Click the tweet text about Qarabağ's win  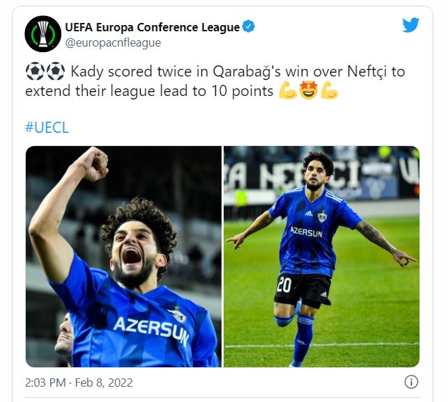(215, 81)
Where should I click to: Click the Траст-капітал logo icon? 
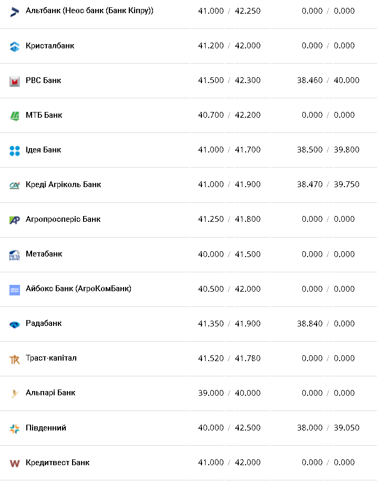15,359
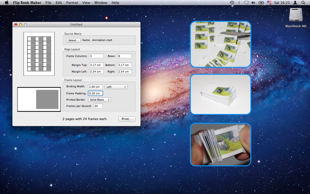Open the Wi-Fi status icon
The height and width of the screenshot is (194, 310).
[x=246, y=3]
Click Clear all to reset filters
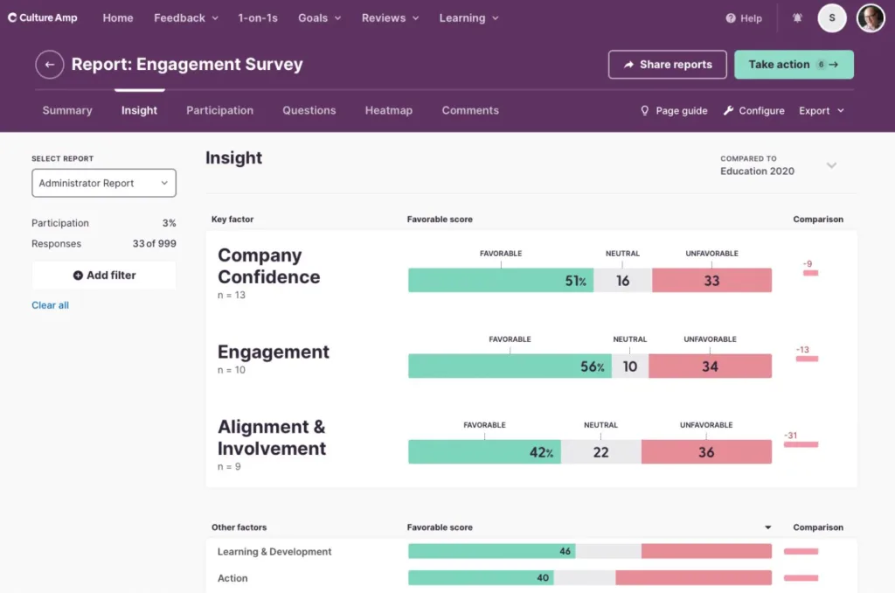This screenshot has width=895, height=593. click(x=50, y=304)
==
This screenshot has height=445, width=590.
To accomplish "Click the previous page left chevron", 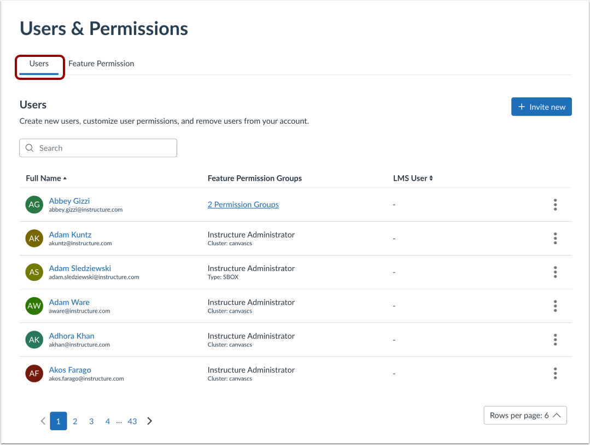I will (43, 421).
==
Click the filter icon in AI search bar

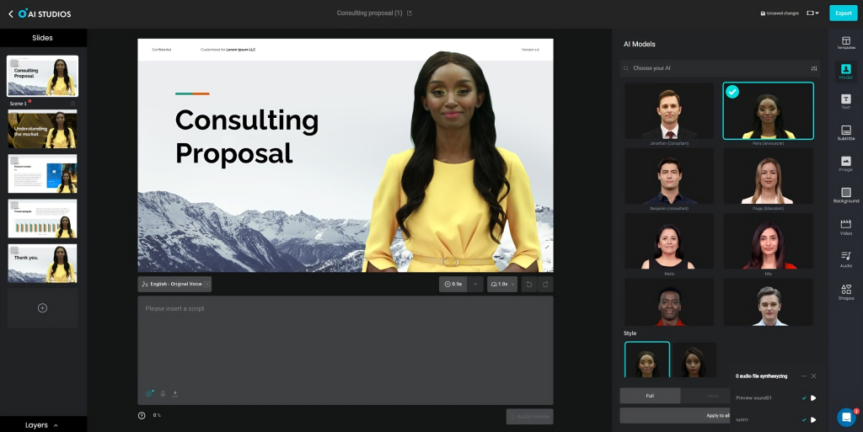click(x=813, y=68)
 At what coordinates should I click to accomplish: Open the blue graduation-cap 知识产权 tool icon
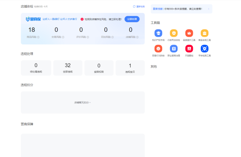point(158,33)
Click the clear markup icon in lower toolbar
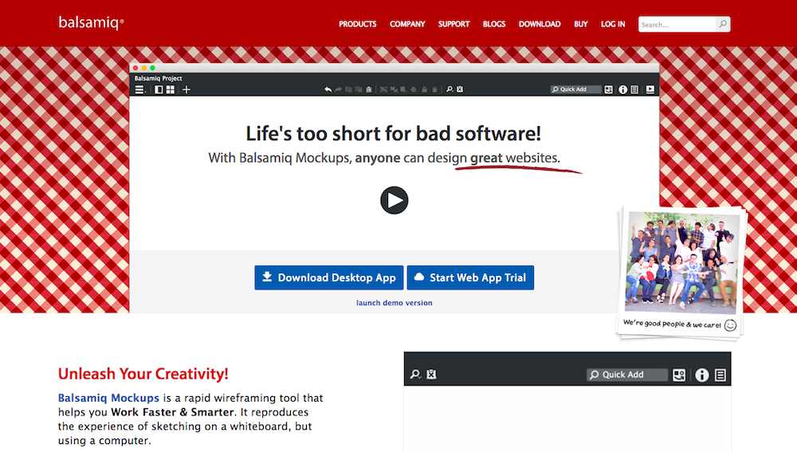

TO DO - Pictures are to be left out. Write out only the lines above starting at the one with "Click the filter icon in AI search bar" and ending at the one with "Click the clear markup icon in lower toolbar", both lines included, exactly.

EXERCISE RESULT -
Click the filter icon in AI search bar

click(x=813, y=68)
 At what coordinates should I click to accomplish: Open the blue graduation-cap 知识产权 tool icon
point(158,33)
Click the clear markup icon in lower toolbar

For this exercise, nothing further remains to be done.